╔══

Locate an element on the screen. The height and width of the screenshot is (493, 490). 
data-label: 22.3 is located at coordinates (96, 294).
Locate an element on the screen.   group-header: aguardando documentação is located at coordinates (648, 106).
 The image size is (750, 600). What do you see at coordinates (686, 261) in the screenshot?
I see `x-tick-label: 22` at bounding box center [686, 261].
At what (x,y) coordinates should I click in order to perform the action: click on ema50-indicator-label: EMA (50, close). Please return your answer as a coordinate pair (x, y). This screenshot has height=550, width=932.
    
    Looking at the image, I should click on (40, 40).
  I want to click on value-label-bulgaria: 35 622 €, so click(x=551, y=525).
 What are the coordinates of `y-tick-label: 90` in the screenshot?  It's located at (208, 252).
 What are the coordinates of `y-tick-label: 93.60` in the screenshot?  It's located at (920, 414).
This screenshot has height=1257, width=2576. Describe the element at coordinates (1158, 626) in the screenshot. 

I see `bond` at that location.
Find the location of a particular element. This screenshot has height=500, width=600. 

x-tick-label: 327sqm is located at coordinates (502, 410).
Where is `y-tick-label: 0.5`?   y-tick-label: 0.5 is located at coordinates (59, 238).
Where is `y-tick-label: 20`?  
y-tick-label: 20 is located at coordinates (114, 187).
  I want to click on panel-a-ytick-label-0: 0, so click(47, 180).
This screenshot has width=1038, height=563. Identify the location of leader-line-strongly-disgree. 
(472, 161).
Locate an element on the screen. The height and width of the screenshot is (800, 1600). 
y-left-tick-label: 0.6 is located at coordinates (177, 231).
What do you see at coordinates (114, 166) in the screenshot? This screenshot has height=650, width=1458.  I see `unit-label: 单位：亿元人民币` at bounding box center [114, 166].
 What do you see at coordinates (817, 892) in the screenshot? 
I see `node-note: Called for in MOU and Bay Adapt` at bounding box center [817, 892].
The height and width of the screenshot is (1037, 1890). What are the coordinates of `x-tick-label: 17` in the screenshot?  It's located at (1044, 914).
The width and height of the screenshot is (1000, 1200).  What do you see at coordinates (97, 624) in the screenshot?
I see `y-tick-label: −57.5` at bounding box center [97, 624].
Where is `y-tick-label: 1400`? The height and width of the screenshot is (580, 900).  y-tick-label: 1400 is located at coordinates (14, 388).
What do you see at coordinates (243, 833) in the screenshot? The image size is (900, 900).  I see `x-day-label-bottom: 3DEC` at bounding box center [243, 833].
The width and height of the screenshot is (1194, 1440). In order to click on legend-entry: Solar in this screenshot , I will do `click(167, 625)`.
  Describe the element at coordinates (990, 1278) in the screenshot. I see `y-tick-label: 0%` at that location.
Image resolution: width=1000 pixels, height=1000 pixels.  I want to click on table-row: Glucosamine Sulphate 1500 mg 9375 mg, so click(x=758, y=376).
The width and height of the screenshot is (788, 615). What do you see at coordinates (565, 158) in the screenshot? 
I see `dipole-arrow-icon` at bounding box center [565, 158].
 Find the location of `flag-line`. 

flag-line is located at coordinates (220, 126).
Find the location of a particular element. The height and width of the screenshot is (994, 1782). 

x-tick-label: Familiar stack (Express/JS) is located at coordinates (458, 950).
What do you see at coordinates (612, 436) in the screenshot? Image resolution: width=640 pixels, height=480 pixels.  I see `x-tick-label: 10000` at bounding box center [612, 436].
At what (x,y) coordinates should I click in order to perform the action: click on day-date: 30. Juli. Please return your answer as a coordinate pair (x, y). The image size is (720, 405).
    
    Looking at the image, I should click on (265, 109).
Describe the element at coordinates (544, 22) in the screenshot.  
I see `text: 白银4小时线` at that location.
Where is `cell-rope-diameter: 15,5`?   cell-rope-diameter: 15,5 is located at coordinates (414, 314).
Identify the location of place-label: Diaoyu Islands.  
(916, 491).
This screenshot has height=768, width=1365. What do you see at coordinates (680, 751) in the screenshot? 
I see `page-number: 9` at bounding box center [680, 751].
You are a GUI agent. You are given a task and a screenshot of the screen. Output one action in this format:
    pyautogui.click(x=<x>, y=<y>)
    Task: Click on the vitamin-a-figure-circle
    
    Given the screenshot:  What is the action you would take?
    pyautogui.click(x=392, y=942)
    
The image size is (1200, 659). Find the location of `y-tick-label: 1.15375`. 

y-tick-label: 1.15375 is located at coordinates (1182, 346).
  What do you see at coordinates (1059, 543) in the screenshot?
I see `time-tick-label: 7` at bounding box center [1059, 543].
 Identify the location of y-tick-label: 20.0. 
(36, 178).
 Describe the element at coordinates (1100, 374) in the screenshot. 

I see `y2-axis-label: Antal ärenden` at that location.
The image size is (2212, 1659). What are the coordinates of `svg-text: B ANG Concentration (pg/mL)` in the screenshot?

╚══

Copy out the listing word for word from its first line through the line containing "y-left-tick-label: 0.6 is", including both ends.

Locate an element on the screen. The height and width of the screenshot is (493, 490). 
data-label: 22.3 is located at coordinates (96, 294).
Locate an element on the screen.   group-header: aguardando documentação is located at coordinates (648, 106).
 The image size is (750, 600). What do you see at coordinates (686, 261) in the screenshot?
I see `x-tick-label: 22` at bounding box center [686, 261].
At what (x,y) coordinates should I click in order to perform the action: click on ema50-indicator-label: EMA (50, close). Please return your answer as a coordinate pair (x, y). This screenshot has height=550, width=932.
    
    Looking at the image, I should click on (40, 40).
  I want to click on value-label-bulgaria: 35 622 €, so click(x=551, y=525).
 What are the coordinates of `y-tick-label: 90` in the screenshot?  It's located at (208, 252).
 What are the coordinates of `y-tick-label: 93.60` in the screenshot?  It's located at (920, 414).
This screenshot has height=1257, width=2576. Describe the element at coordinates (1158, 626) in the screenshot. 

I see `bond` at that location.
Find the location of a particular element. This screenshot has height=500, width=600. 

x-tick-label: 327sqm is located at coordinates (502, 410).
Where is `y-tick-label: 0.5`?   y-tick-label: 0.5 is located at coordinates (59, 238).
Where is `y-tick-label: 20`?  
y-tick-label: 20 is located at coordinates (114, 187).
  I want to click on panel-a-ytick-label-0: 0, so click(47, 180).
This screenshot has width=1038, height=563. Identify the location of leader-line-strongly-disgree. 
(472, 161).
Locate an element on the screen. The height and width of the screenshot is (800, 1600). 
y-left-tick-label: 0.6 is located at coordinates (177, 231).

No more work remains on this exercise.